All of this was done despite promises from city officials that money from the general fund, which pays for core services like police and fire protection, would not be used on ARTIC’s capital costs, say Mayor Tom Tait and local activist Greg Diamond.

Yet, Tait and Diamond assert, the millions borrowed – which will be paid back from the general fund — wouldn’t be needed if the city hadn’t used street maintenance funds to buy land for ARTIC. Tait abstained from voting on the land sale agreement because of his firm’s work for the Transportation Authority.

They also say the bonds — which will also pay for the convention center expansion, a new fire station and library renovations — should have gone to a citywide vote. General fund obligation bonds require voter approval under the city charter, but city leaders circumvented that provision with a complicated financing scheme.

“The general fund is certainly indirectly paying for the purchase of ARTIC land,” said Tait, who unsuccessfully pushed council members to table the issue at the Feb. 24 council meeting. “Even though I’m sure the street repairs are needed, we should have gone to the people before we borrowed the money and obligated our children to pay for it.”

Other city officials take issue with this argument. They say they’re not backfilling street repair funds by going into debt because most of the funds to pay for residential street projects come from the gas tax, which is a separate grant from the fair share funds.

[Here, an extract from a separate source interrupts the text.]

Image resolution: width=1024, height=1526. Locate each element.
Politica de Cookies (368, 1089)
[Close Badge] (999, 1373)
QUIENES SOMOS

Measure M2 funds are usually reserved for arterial road projects, which can be financed with a mix of grant funds, they said.

“We don’t do that,” said Finance Director Debbie Moreno. “Typically the turn back [or fair share] money is used for the arterial roadways, where the money goes further.”

However, a breakdown of financing for residential street repairs since 2009 shows that in 2012 the city spent $3.6 million in fair share funds on residential street projects. That figure represents most of the city’s $4.3 million fair share allocation for the year, according to the city’s figures.

City spokeswoman Ruth Ruiz said a “large residential paving project” initiated in fiscal year 2012-13 was the reason for the spike.

“Using the bond money now is an investment and opportunity to improve streets in our residential neighborhoods,” Ruiz said.  “Investments in residential street repairs have a long life and studies show making improvements before complete deterioration of the pavement is the most cost effective method of pavement management. In the long run these improvements will save time and money.”

But according to Jay Miller, estimator for the Pennsylvania-based paving company B.R. Kreider & Son, Inc., a major residential street paving lasts between 20 and 25 years. So the city will very likely need to repave the same streets again before the bonds for the current repairs are paid off.

Diamond — also general counsel for the Coalition of Anaheim Taxpayers for Economic Responsibility (CATER), which unsuccessfully sued Anaheim in an attempt to force the bonds to a citywide vote – says there is no getting around the fact that the city is using street repair funds to pay for ARTIC.

“It wouldn’t be as irritating if they would just own up to it,” Diamond said. “But it’s not just that they want to pick our pockets, its that after they do so, they want to look us in the eye and get us to agree that no they never picked our pockets at all… I can’t tell whether they’re brazen or delusional.”